Les recommandations de CGAAER pour des systèmes alimentaires durables

Le ministère chargé de l’agriculture a missionné le Conseil général de l’alimentation, de l’agriculture et des espaces ruraux (CGAAER) afin de se préparer à un possible futur règlement de l’Union européenne (UE) sur les systèmes alimentaires durables, tel qu’annoncé par la Commission dans la stratégie « Farm to fork » issue du Pacte vert. Pour cela, le CGAAER a réalisé un travail de veille réglementaire et bibliographique, et procédé à l’audition des principaux acteurs de la chaîne alimentaire, en considérant les trois dimensions de la durabilité (environnementale, économique et sociale), à la fois au niveau national, européen et international. En découle un rapport de 70 pages et une liste de sept recommandations.

------------------------------

TRAVAIL À FAIRE:
1 – Recopiez fidèlement le passage du texte sur les systèmes alimentaires durables qui commence à "Le ministère chargé" et se termine à "de sept recommandations.".
2 – Dans le texte sur les systèmes alimentaires durables, les affirmations suivantes sont-elles vraies ? Répondez par oui ou par non et citez les mots du texte qui tranchent.
(a) Le CGAAER a été missionné par le ministère chargé de l'agriculture.
(b) Le rapport du CGAAER compte une centaine de pages.
(c) Le CGAAER n'a pris en compte que la dimension environnementale de la durabilité.
3 – Traduisez en anglais cette phrase du texte sur les systèmes alimentaires durables : « En découle un rapport de 70 pages et une liste de sept recommandations. »

------------------------------

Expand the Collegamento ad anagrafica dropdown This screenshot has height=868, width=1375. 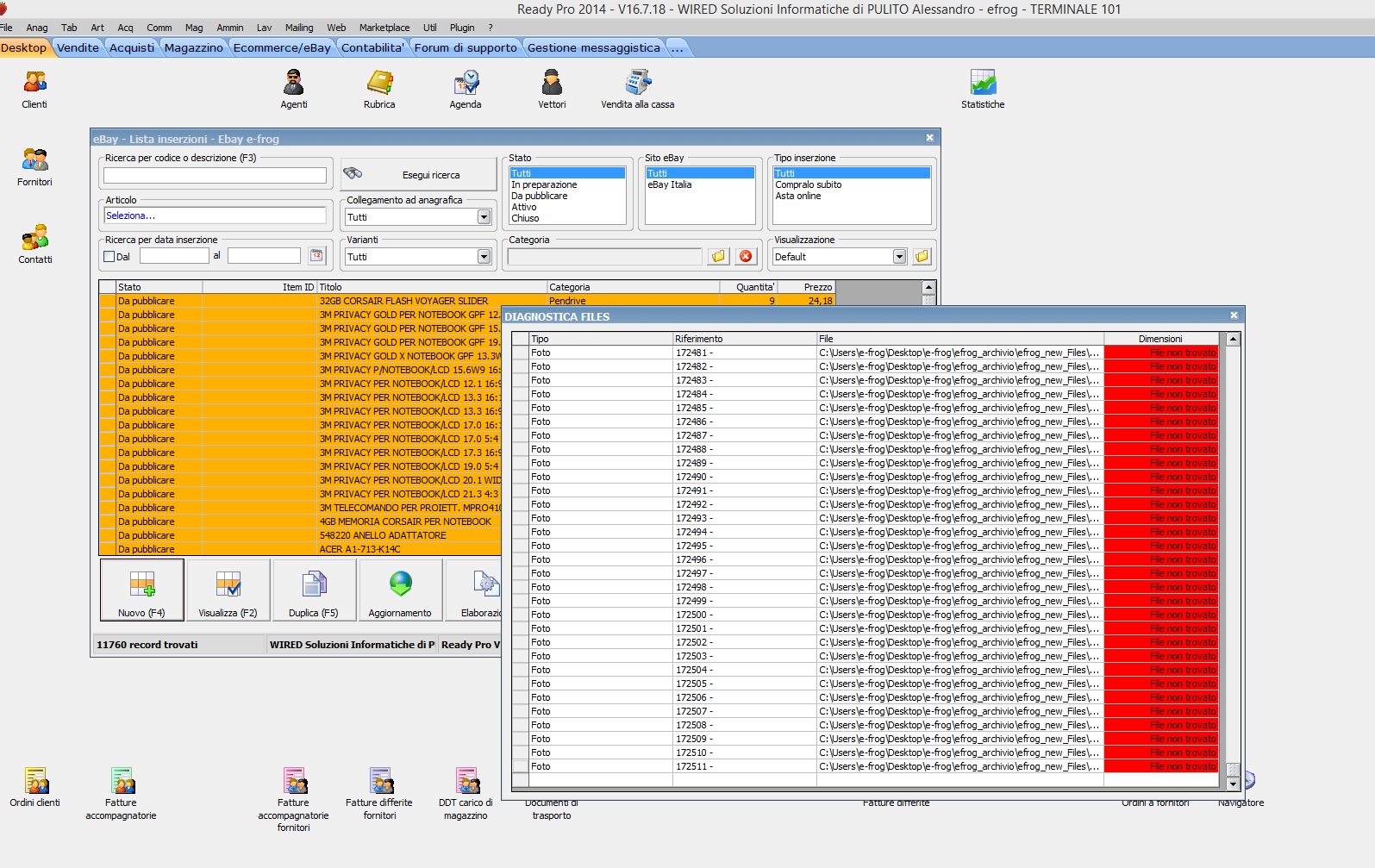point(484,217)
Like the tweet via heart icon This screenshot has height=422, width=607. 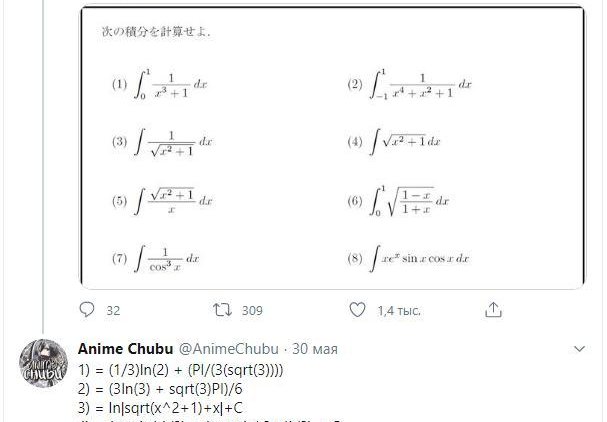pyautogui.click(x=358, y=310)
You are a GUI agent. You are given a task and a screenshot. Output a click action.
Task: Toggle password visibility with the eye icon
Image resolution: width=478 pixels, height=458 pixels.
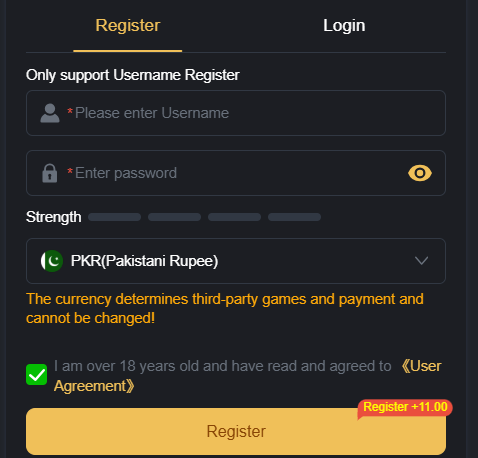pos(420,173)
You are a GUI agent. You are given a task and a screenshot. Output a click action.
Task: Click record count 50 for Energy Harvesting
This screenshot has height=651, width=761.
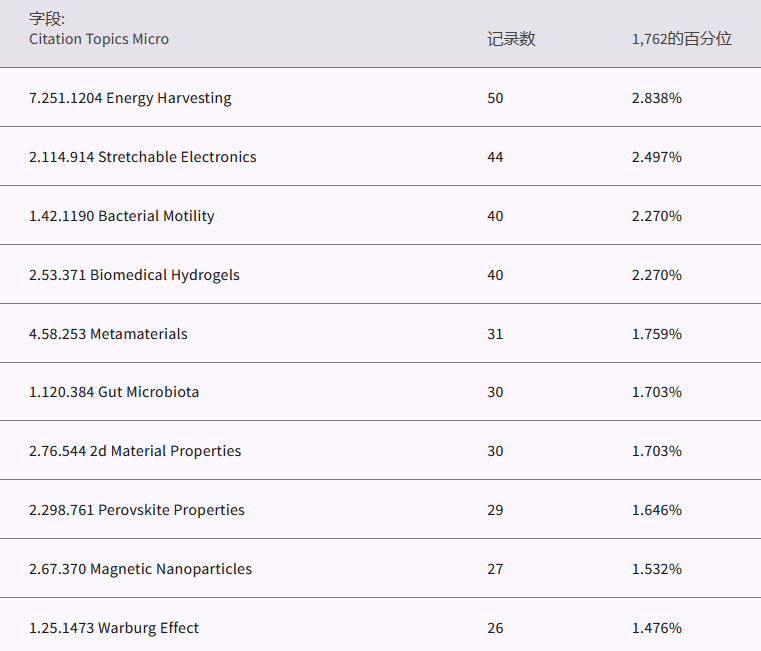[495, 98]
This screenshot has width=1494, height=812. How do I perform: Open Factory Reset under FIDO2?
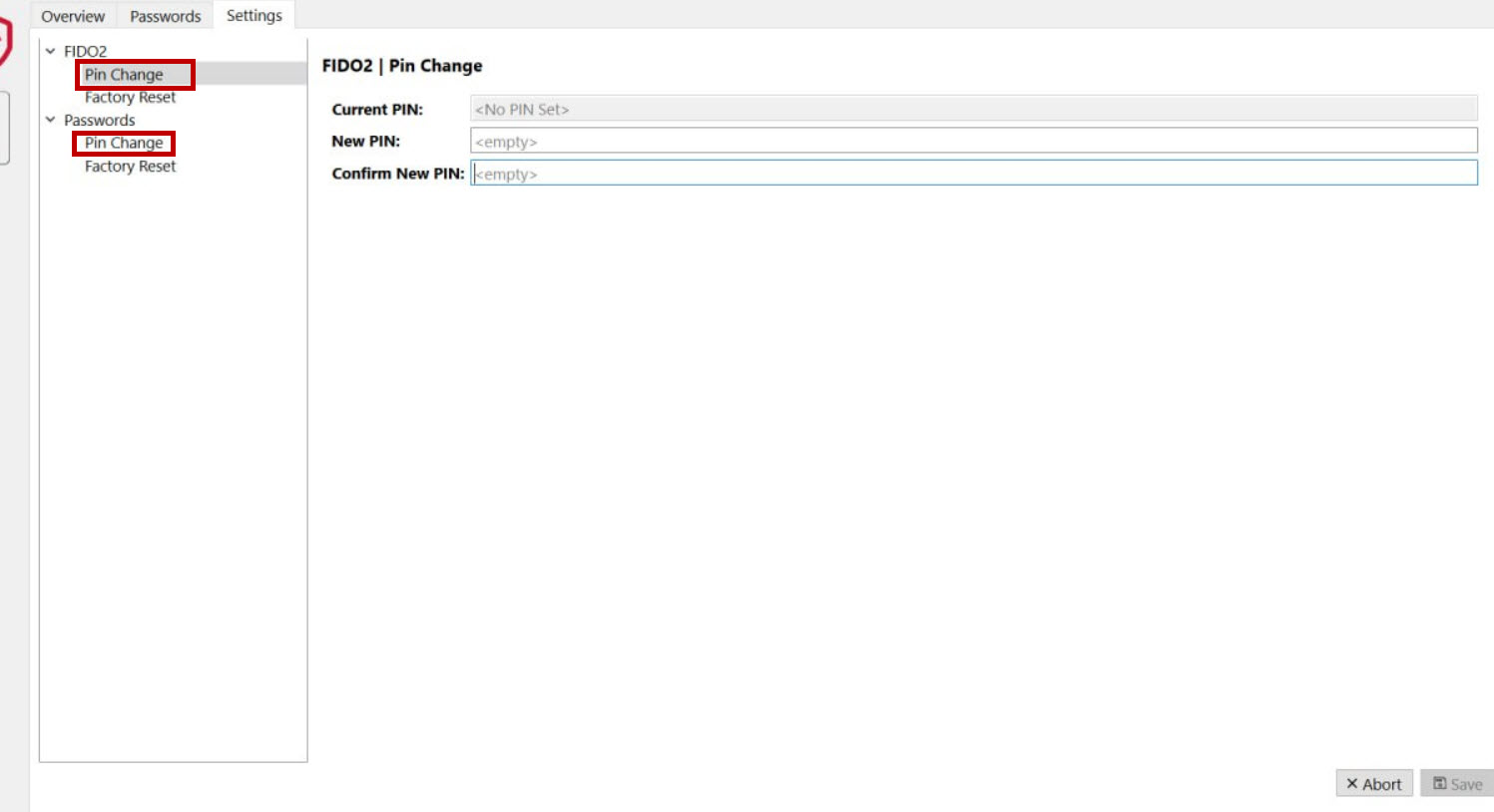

------------------------------

RÉPONSES PAR CONSIGNE:
1 –
Le ministère chargé de l’agriculture a missionné le Conseil général de l’alimentation, de l’agriculture et des espaces ruraux (CGAAER) afin de se préparer à un possible futur règlement de l’Union européenne (UE) sur les systèmes alimentaires durables, tel qu’annoncé par la Commission dans la stratégie « Farm to fork » issue du Pacte vert. Pour cela, le CGAAER a réalisé un travail de veille réglementaire et bibliographique, et procédé à l’audition des principaux acteurs de la chaîne alimentaire, en considérant les trois dimensions de la durabilité (environnementale, économique et sociale), à la fois au niveau national, européen et international. En découle un rapport de 70 pages et une liste de sept recommandations.

2 –
(a) Oui : « Le ministère chargé de l’agriculture a missionné le Conseil général de l’alimentation, de l’agriculture et des espaces ruraux (CGAAER) »
(b) Non : « un rapport de 70 pages »
(c) Non : « en considérant les trois dimensions de la durabilité (environnementale, économique et sociale) »

3 – The result is a 70-page report and a list of seven recommendations.